A indignação é unânime, mas a hora extra sem reserva custava o dobro.

Bertino foi o primeiro a se levantar. Ele parou por uns instantes na frente de Dona Adelina, mas ela se recusou a olhar aquele que escondeu o presunto de parma embaixo do criado mudo, levando Tamara a preferir a vida em Veneza ao ficar mais um minuto naquela casa.

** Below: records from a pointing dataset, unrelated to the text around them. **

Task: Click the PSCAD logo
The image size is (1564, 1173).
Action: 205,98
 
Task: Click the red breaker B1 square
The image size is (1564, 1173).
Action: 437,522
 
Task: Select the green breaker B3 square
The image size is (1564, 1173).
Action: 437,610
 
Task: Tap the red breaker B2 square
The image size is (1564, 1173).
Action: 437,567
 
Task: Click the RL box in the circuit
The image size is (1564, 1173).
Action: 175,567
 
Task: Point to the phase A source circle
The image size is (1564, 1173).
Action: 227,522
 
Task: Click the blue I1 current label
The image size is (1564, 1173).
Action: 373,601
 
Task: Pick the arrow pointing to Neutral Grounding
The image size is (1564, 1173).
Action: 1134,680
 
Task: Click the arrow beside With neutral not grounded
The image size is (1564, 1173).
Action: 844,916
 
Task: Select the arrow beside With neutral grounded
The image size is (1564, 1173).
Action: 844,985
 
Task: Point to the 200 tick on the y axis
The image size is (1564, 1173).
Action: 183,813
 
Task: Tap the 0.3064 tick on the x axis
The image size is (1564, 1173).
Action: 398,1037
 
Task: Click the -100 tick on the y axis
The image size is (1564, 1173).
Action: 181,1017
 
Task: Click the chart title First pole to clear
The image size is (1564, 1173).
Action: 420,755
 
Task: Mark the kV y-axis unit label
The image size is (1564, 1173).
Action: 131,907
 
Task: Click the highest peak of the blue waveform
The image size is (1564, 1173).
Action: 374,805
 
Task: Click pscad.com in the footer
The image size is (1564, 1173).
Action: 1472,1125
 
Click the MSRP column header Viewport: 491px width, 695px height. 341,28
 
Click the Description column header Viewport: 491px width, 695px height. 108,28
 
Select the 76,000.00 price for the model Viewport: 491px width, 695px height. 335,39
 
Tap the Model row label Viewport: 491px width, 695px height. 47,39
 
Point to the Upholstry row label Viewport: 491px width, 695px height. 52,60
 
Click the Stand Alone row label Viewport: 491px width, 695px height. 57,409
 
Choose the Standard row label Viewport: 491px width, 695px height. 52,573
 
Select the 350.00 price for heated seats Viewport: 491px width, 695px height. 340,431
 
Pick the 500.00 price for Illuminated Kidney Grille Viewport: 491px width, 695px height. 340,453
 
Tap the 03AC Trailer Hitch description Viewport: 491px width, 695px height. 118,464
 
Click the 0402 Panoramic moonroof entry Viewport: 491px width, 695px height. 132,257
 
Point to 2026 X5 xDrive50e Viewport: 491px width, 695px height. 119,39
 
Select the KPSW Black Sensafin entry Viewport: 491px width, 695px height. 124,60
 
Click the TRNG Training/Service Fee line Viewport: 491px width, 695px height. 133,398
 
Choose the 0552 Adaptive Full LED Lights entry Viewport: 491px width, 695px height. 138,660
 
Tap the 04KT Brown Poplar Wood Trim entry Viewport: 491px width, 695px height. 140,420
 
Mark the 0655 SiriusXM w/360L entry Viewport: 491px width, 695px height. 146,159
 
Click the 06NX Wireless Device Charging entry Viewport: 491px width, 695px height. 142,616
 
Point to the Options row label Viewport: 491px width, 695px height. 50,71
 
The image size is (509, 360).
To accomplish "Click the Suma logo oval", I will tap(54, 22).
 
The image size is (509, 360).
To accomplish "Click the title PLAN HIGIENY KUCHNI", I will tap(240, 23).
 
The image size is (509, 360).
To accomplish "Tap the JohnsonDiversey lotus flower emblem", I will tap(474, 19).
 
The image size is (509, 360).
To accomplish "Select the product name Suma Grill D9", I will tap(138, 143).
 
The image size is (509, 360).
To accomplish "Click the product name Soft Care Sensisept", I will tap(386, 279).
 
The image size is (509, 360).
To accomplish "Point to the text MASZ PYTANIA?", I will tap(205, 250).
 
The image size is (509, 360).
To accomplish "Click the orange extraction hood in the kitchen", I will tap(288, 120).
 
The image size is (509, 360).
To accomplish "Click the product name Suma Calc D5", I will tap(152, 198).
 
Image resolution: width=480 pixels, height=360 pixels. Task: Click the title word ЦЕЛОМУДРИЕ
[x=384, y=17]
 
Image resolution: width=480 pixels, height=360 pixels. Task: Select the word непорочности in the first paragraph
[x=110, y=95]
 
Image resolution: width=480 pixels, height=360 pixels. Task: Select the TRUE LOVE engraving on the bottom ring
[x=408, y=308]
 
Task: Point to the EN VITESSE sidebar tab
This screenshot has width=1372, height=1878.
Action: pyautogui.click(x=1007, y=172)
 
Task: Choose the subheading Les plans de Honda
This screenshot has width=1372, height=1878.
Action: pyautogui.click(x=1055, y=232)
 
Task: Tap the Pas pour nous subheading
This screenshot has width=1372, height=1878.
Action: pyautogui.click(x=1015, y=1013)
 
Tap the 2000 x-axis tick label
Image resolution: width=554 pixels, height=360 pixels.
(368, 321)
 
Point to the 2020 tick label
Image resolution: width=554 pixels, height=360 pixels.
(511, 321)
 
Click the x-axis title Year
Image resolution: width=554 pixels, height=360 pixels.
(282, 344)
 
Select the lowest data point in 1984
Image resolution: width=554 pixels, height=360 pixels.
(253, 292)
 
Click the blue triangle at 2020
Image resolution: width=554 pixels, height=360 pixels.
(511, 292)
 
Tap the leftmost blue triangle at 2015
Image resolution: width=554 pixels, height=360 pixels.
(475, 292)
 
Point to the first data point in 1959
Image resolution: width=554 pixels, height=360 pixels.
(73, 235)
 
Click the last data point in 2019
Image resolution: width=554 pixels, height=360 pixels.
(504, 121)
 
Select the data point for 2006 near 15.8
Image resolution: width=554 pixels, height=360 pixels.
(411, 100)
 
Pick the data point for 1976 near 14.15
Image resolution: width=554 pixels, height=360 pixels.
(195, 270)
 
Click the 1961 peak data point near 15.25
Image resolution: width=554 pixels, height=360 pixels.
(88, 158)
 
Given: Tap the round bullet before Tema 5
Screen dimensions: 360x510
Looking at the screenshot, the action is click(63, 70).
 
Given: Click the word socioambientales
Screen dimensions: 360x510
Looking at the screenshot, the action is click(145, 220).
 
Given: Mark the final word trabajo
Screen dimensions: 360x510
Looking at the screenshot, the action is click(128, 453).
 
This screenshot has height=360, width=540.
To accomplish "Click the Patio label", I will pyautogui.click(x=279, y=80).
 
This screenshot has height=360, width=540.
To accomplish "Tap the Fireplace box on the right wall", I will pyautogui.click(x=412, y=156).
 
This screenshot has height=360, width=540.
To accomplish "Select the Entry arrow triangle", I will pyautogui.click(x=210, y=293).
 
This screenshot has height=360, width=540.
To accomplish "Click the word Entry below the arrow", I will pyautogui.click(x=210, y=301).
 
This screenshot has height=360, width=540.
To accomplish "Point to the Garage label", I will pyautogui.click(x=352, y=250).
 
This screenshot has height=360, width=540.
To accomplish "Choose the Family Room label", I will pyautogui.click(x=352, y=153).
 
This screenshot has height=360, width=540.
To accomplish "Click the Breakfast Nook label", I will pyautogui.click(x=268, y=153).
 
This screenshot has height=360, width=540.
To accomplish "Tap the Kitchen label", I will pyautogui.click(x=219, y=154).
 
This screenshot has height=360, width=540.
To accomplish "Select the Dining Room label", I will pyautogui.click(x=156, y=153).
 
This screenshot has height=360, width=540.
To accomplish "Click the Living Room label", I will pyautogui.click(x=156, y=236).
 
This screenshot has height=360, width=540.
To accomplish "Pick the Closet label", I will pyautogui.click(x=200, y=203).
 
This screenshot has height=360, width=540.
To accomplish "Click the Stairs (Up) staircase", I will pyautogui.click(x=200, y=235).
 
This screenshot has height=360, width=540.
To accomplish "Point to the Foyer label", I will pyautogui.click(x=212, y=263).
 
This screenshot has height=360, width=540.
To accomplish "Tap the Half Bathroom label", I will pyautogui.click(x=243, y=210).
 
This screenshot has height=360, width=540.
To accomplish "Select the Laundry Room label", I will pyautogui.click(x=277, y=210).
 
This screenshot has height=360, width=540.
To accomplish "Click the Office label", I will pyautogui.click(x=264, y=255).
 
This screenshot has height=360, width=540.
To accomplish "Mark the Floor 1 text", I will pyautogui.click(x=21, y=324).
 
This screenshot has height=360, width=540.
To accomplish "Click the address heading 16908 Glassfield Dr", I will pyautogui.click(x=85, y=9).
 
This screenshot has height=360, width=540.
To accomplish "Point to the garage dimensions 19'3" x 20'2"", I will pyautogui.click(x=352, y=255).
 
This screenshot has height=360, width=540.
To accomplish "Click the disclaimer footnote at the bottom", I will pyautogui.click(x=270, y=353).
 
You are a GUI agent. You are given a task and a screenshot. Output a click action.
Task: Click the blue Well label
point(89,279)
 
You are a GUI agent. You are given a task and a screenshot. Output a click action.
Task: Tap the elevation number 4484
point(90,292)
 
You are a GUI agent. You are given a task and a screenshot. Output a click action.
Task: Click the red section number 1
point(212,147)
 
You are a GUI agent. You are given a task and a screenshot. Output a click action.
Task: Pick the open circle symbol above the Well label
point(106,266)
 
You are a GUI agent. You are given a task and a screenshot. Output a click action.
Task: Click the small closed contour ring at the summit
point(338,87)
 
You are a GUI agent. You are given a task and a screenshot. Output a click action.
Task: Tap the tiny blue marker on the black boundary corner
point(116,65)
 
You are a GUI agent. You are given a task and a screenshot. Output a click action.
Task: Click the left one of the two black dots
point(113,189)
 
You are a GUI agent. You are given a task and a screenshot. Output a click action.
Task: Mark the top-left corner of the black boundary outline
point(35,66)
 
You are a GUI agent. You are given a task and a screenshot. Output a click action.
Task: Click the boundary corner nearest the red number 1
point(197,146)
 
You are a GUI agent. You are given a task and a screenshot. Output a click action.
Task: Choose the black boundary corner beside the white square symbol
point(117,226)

Tobi saiu em seguida. O rabo já esquecendo das mazelas da vida, já que a vida dos cachorros é muito curta para guardar rancor.

Maria Helena de Albuquerque Figueiroa é a terceira a se levantar. Ao passar por mim, ela aperta um papel contra a minha mão e por um segundo posso ver as lágrimas em seus olhos.

Dona Adelina levantou-se com dificuldade e pegou a pichuleta que havia caído no chão quando Maria Helena de Albuquerque Figueiroa havia se levantado. Com dificuldade ela dirigiu-se para a porta, mas parou no meio do caminho quando Lino retirou uma arma debaixo da frase mais clichê para uma camiseta de banda de rock que já existiu na face da Terra.

“Eu não aguento mais tanta pressão. Não vale a pena viver longe do amor impossível!”

Dois tiros ecoaram pela sala.

Dona Adelina terminou seu caminho até a porta enquanto o sangue escurecia o terno que um dia foi tão amarelo quanto os raios do sol.

Lino foi o quinto a dirigir-se para a saída, mas parou subitamente quando, atônito, segurei seu braço.

“O que você fez?”

Ele guardou novamente a arma em sua cintura, ficou de frente para mim e colocou um mão em cada um dos meus ombros.

“Agora você tem que vir para a próxima reunião, afinal de contas… esse é O Clube dos Cinco.”